Condividi tramite


F#-Querying WordNet Online

 

Todays post focuses on using F# to query Princeton’s WordNet Online service for information about some word. According to WordNet’s home:

WordNet® is a large lexical database of English. Nouns, verbs, adjectives and adverbs are grouped into sets of cognitive synonyms (synsets), each expressing a distinct concept. Synsets are interlinked by means of conceptual-semantic and lexical relations. The resulting network of meaningfully related words and concepts can be navigated with the browser. WordNet is also freely and publicly available for download. WordNet's structure makes it a useful tool for computational linguistics and natural language processing.

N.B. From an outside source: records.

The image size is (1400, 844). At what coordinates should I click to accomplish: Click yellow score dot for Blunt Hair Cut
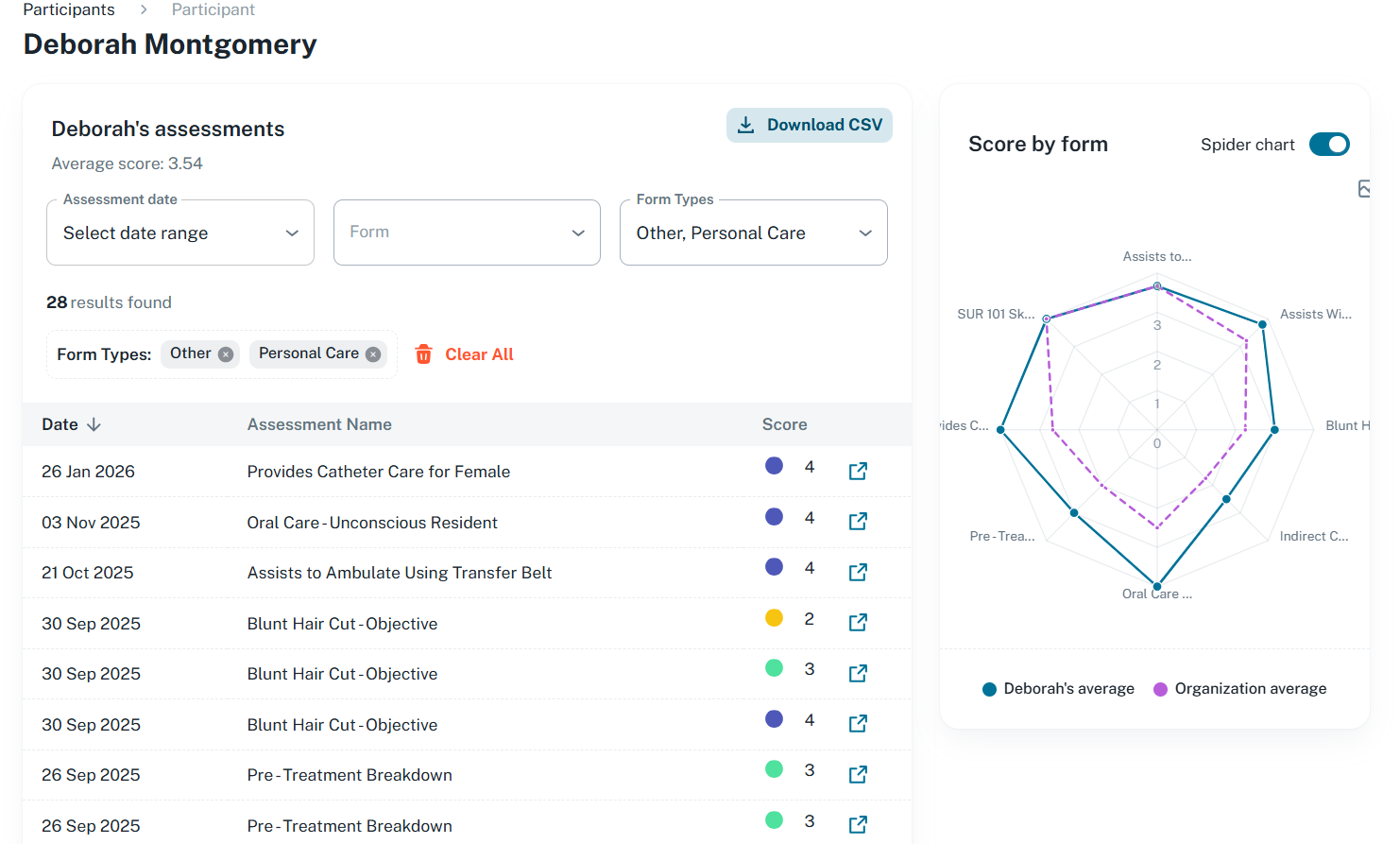pyautogui.click(x=774, y=618)
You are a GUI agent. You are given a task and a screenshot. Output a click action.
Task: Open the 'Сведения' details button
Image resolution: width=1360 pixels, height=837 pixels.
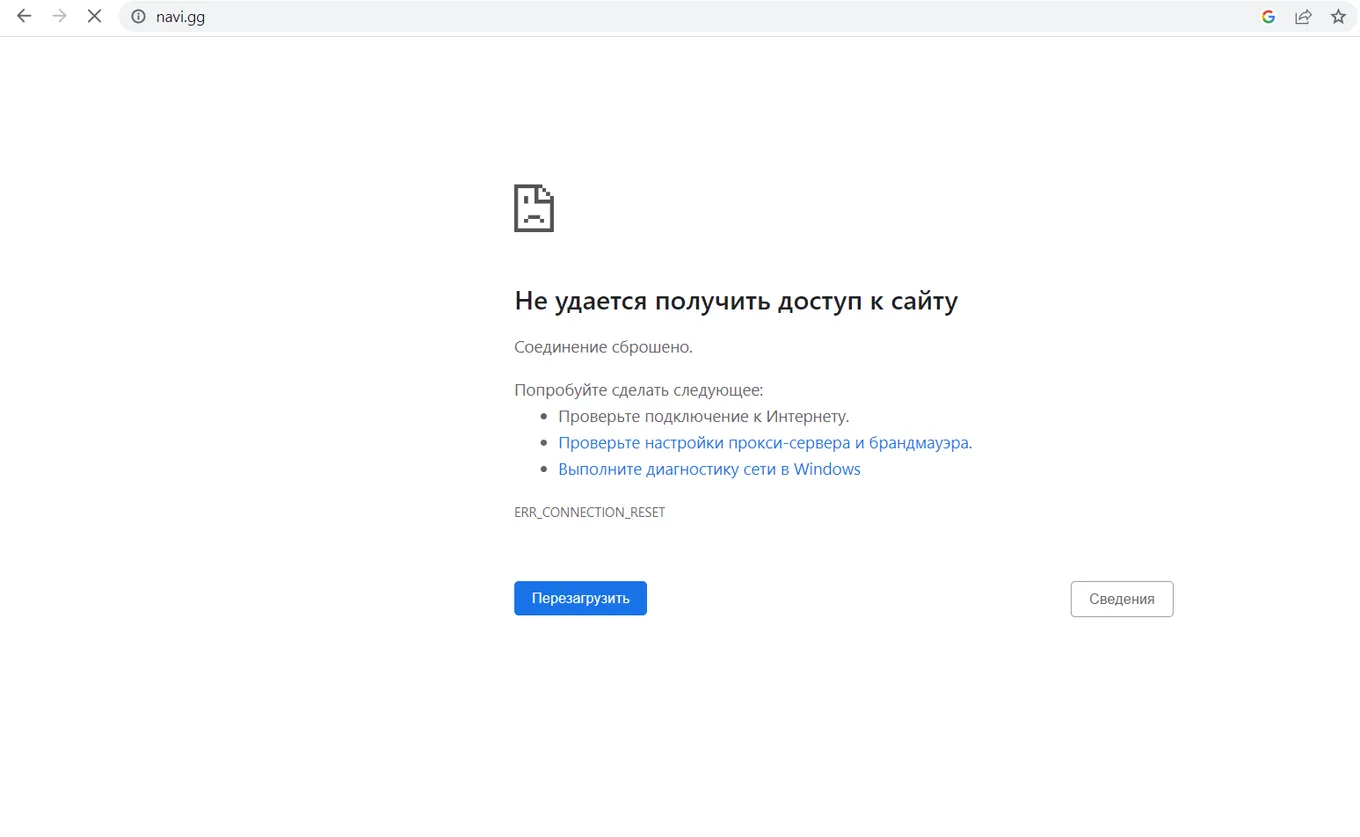click(x=1122, y=599)
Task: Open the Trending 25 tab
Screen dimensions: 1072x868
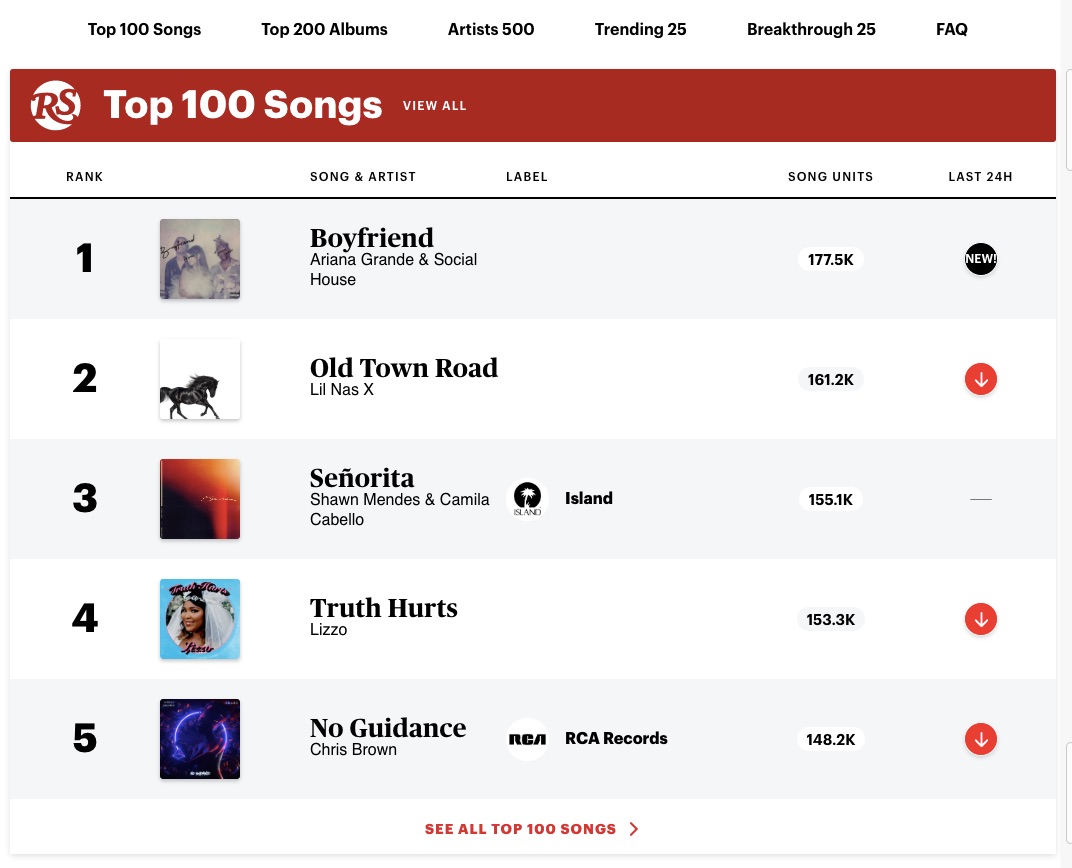Action: pyautogui.click(x=640, y=29)
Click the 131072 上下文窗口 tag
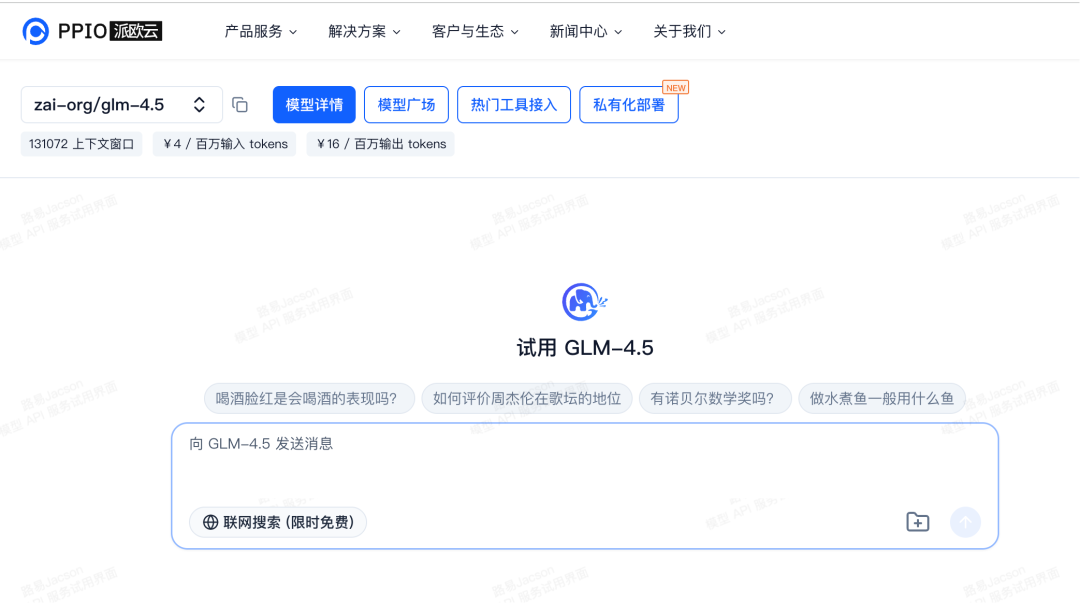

Traditionally, WordNet could be accessed from Prolog or via API abstractions of Prolog’s database database means. However, (more or less) recently the ability to query WordNet online was provided. Since I am aiming at gaining confidence with F#, I tried to make the wonderful world of SynSet approachable via F#.

In order to use WordNet Online there will be the following steps:

  1. Initialize and query user about what word she wants to ask WordNet
  2. Ask WordNet about the user word
  3. Process WordNet’s answer

In order to realise points 1 – 3, we’ll develop a F# console application, which reads the console to obtain a word, make a web request to WordNet online to ask about the word’s SynSets. The result will be a HTML page, which will be processed using the HTMLAgilityPack, which is a CodePlex hosted project, with the following purpose:

This is an agile HTML parser that builds a read/write DOM and supports plain XPATH or XSLT (you actually don't HAVE to understand XPATH nor XSLT to use it, don't worry...). It is a .NET code library that allows you to parse "out of the web" HTML files. The parser is very tolerant with "real world" malformed HTML. The object model is very similar to what proposes System.Xml, but for HTML documents (or streams).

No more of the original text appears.